Cod (Gadus morhua) is “the fish” in Iceland. It is by far the most important marine resource in Icelandic waters. Its economic importance has only briefly been surpassed by herring in the 20th century and possibly Greenland shark in the 19th. The cod is also a large, fecund, greedy and rather fast growing fish and therefore has great impact on other marine species in Icelandic waters.


The cod can grow quite large; the largest individual measured in Icelandic waters was 73 inches long and 17 years old. Common size in catches is much smaller, or in the range of 18 to 33 inches long in most fishing gear. This corresponds to roughly 4 to 7 year old and 2.2 to 8.8 pound fish.

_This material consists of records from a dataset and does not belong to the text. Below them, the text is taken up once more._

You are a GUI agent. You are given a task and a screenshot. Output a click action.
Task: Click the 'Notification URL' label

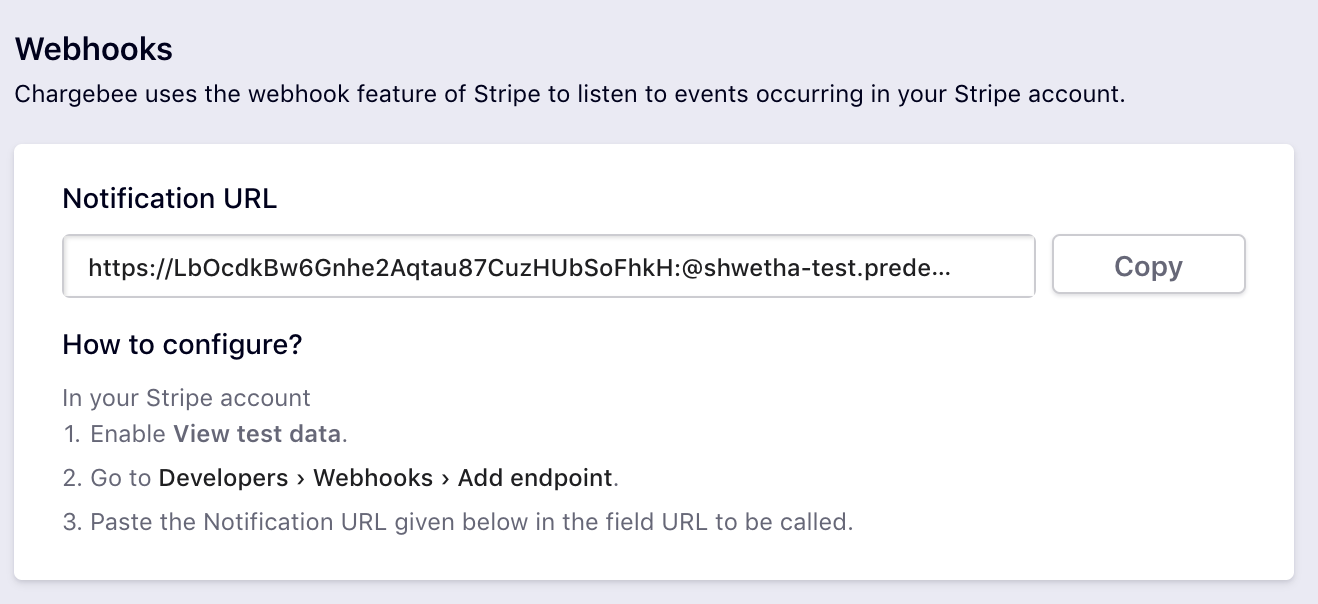[x=169, y=199]
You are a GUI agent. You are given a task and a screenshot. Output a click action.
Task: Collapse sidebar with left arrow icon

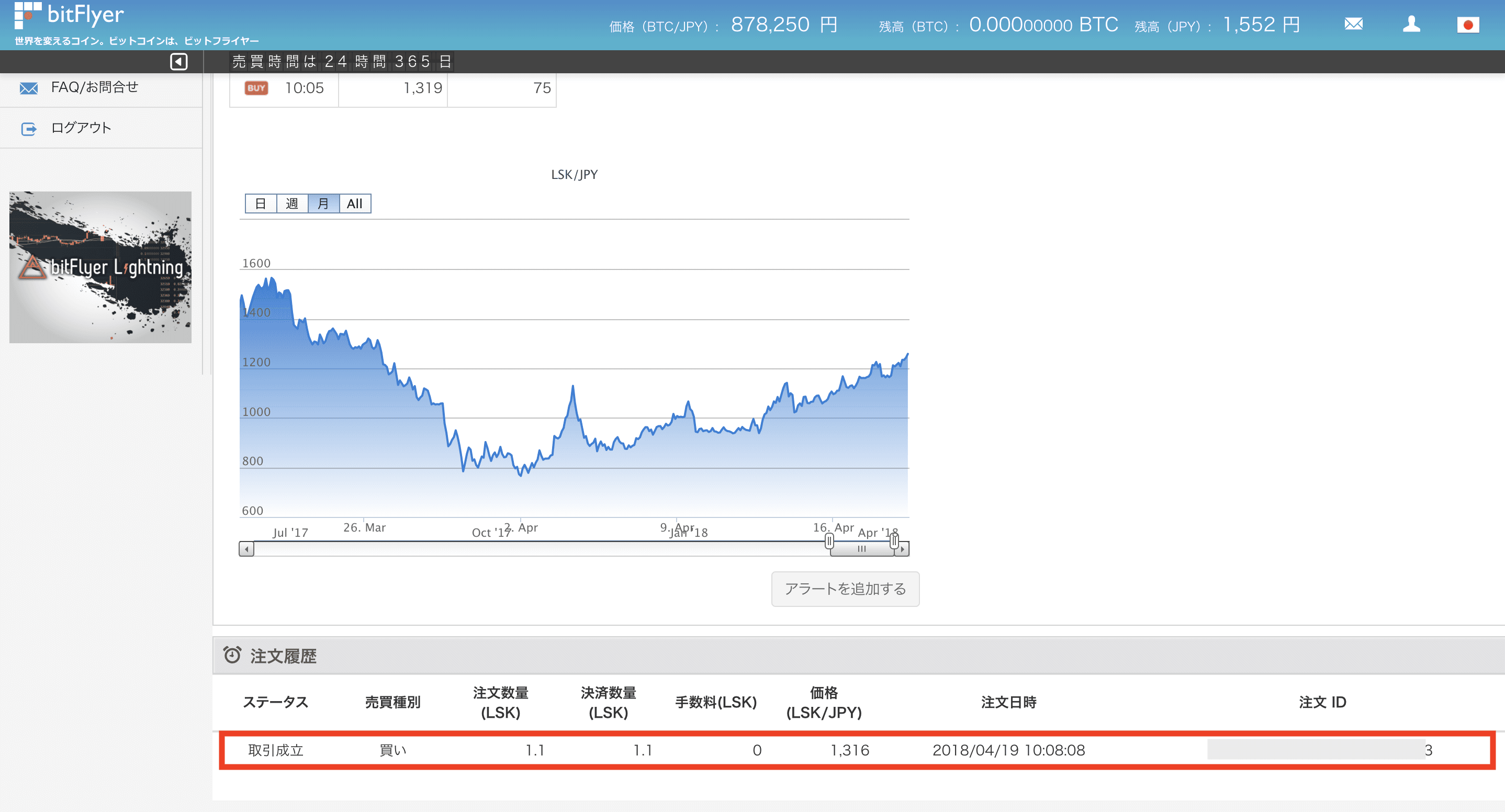(179, 61)
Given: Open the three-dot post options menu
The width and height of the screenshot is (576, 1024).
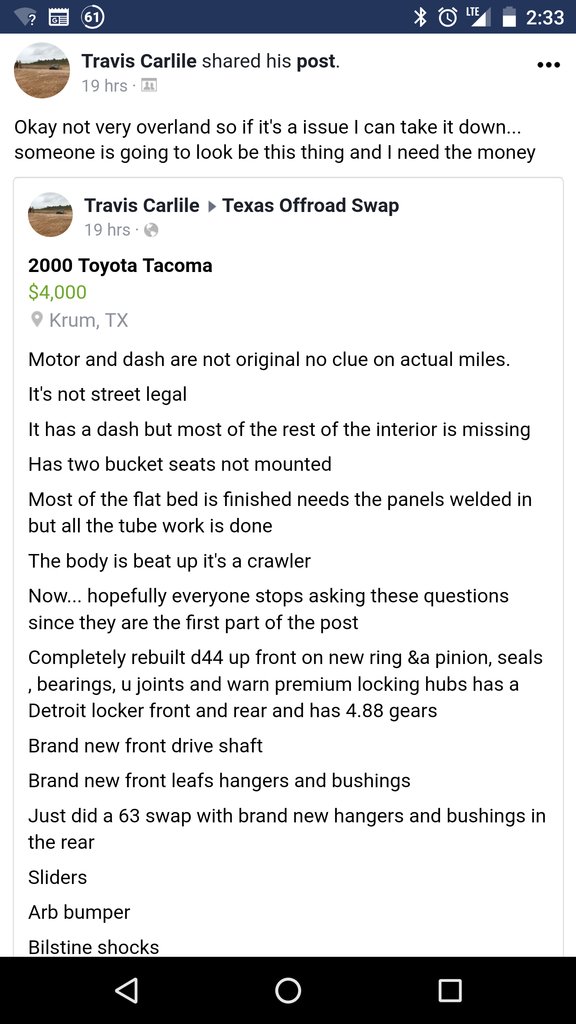Looking at the screenshot, I should coord(547,65).
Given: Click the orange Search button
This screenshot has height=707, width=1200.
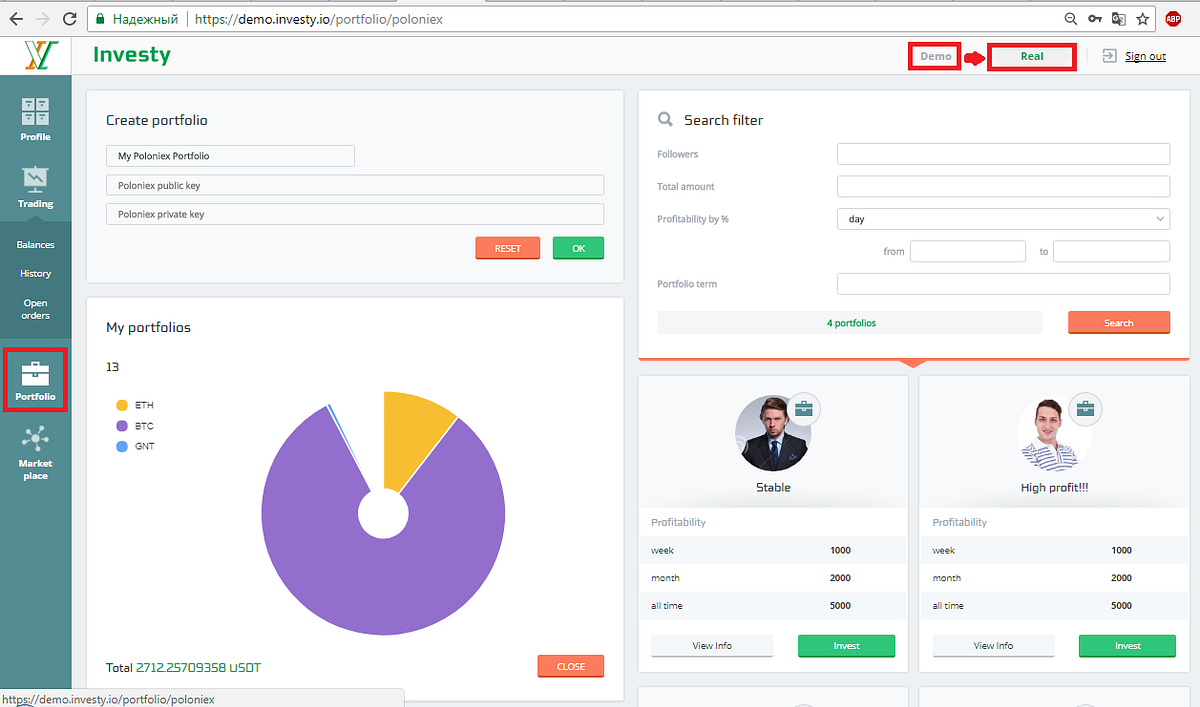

In general, three year old cod are about 2.2 pounds and in the size range of 18 to 32 inches long, while 10 year old cod are around 22 pounds and in the size range of 39 inches. However, there are many variations but cod that thrive in colder waters grow much slower. Coloring is brown to green, with spots on the dorsal side, shading to silver ventrally. A lateral line is clearly visible.

For many decades Icelanders have consumed oil from the Cod’s liver as it is a rich source of vitamins E, A and D and the healthy omega-3 fatty acids.

Cod is certified since 2010 in the Iceland Responsible Fisheries certification program.